Timothy explains the concept of MTP by first introducing speculative decoding, where a smaller model predicts tokens ahead of a larger model to speed up inference. However, this approach requires running two models simultaneously, which is resource-intensive and not feasible for many local users. MTP simplifies this by enabling multi-token prediction within a single model, eliminating the need for a secondary draft model. This makes the technology more accessible to a broader audience using tools like Llama CPP, which recently integrated MTP support.
To use MTP, users must download updated versions of models that support this feature, such as the Deepseek V3 and V4 series, Neotron 3 Super and Ultra, and Quinn 3.5 and 3.6. Timothy notes that older models without MTP support will not work with the latest Llama CPP versions that include MTP, so users need to update both their models and software. He also cautions that some specialized models, like mixture of expert (MOE) models, may not see significant performance gains from MTP.

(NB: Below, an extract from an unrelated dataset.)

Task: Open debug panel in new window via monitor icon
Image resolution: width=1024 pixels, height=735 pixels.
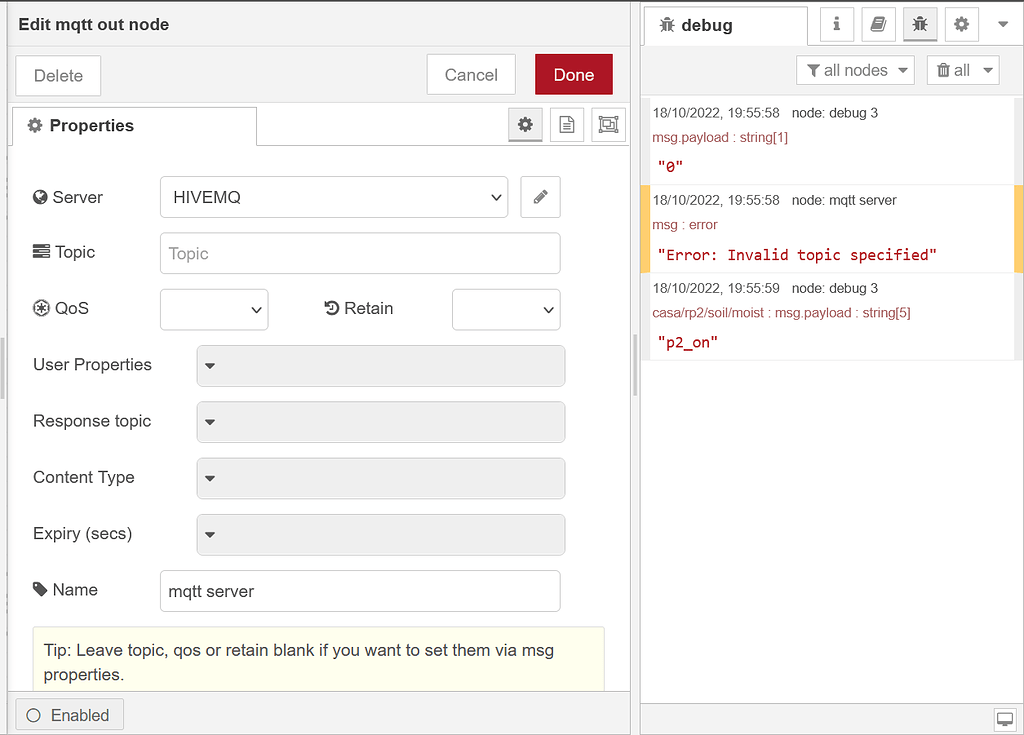Action: tap(1004, 718)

Timothy demonstrates the performance improvements with benchmarks, showing that enabling MTP with one token predicted ahead can increase token generation speed from 45 to about 55 tokens per second, roughly a 25% improvement. Predicting more tokens ahead (e.g., three or six) can sometimes reduce performance due to increased computational overhead and error rates, so users should tune the MTP settings based on their hardware and needs. Overall, MTP offers a straightforward way to gain faster inference speeds with no loss in output quality.

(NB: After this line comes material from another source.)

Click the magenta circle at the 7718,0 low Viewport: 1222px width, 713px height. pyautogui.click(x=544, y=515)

In conclusion, Timothy highlights the importance of ongoing software innovations like MTP in making local AI more efficient and sustainable. He expresses a vision where users can run powerful AI models on their own devices without relying on cloud services, which he sees as economically and ecologically unsustainable. For Timothy, AI is a practical tool to assist with everyday tasks rather than a futuristic AGI, and improvements like MTP help unlock the potential of AI on existing hardware, making it more accessible and efficient for everyone.